The headnote records that the appellants, one of whom carried a hatchet and the others carried lathis, were engaged in criminal trespass while attempting to move two loaded carts through the field of a person identified as “H”. The appellants were prevented by H and his supporters from entering the field, and the dispute allegedly led to the death of H. The appellants claimed that after H protested, they requested permission to cross the remaining small portion of the field to reach the public passage, and that they were attacked, prompting them to act in self‑defence. Their defence further asserted that H’s right of private defence of property ceased because the trespass had ended when the appellants expressed their intention to leave, thereby terminating the unlawful assembly and its common object, and that they should not be held liable for the acts of another.

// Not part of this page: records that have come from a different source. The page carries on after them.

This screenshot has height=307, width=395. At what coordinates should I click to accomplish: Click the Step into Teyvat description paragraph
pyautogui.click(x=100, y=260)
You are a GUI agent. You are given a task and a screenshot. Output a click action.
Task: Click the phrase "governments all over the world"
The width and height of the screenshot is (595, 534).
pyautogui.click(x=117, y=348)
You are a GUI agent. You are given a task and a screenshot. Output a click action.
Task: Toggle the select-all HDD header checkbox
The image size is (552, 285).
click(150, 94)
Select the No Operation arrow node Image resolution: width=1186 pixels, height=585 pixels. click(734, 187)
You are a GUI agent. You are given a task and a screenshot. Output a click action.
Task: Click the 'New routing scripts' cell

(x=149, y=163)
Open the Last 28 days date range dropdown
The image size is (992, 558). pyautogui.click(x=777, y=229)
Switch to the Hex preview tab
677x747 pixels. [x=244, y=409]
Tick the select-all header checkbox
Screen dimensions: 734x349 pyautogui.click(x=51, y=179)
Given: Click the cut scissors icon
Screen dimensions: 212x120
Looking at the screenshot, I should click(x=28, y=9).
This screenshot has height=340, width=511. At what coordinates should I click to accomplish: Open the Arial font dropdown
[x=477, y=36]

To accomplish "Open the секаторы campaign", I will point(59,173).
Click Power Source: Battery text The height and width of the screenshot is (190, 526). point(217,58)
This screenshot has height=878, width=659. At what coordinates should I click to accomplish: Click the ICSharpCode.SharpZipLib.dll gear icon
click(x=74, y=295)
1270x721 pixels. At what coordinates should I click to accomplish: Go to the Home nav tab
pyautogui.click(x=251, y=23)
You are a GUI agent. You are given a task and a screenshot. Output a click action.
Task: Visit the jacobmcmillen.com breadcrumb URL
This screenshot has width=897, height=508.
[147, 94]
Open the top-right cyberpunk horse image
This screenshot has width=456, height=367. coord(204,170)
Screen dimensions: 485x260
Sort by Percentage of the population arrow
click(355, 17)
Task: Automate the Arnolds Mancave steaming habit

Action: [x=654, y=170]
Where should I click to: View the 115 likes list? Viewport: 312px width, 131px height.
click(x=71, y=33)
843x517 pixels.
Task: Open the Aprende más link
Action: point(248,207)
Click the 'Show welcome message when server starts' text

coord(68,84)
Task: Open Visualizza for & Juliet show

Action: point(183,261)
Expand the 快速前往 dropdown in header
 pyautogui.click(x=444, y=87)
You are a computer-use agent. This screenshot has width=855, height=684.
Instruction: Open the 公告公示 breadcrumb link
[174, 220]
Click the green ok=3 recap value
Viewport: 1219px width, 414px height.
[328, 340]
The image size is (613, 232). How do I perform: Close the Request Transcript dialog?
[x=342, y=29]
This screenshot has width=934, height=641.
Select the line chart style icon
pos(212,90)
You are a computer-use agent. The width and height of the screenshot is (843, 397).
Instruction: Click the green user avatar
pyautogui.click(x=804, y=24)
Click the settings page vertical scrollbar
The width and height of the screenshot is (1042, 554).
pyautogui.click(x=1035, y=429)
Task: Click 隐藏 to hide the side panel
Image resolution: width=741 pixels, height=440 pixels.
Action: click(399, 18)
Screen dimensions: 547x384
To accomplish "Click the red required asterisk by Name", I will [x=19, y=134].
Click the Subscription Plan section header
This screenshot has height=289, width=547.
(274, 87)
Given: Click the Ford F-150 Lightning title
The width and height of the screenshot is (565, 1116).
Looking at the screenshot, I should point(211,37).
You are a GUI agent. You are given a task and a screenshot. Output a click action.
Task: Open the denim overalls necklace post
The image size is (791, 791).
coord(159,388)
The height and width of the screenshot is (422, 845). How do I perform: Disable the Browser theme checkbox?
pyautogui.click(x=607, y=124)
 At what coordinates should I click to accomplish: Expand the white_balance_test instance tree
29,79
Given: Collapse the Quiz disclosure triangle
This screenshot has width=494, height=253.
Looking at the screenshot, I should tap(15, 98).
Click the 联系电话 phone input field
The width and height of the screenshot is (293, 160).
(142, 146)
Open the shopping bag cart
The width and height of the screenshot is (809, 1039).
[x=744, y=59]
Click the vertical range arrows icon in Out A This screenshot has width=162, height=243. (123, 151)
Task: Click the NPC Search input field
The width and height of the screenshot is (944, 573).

The Court held that a criminal trespass does not terminate simply because the trespasser expresses regret or seeks permission to proceed; the aggrieved party retains the right to prevent any further trespass, and the trespasser must obey the directions of the aggrieved party regardless of the patience required. The Court also observed that the presence of individuals armed with lathis and a hatchet, together with an agreement to use those weapons if thwarted, demonstrated a preparedness to employ violence in pursuit of a common object, and consequently the parties must have known that such conduct could cause grievous injury, potentially resulting in death.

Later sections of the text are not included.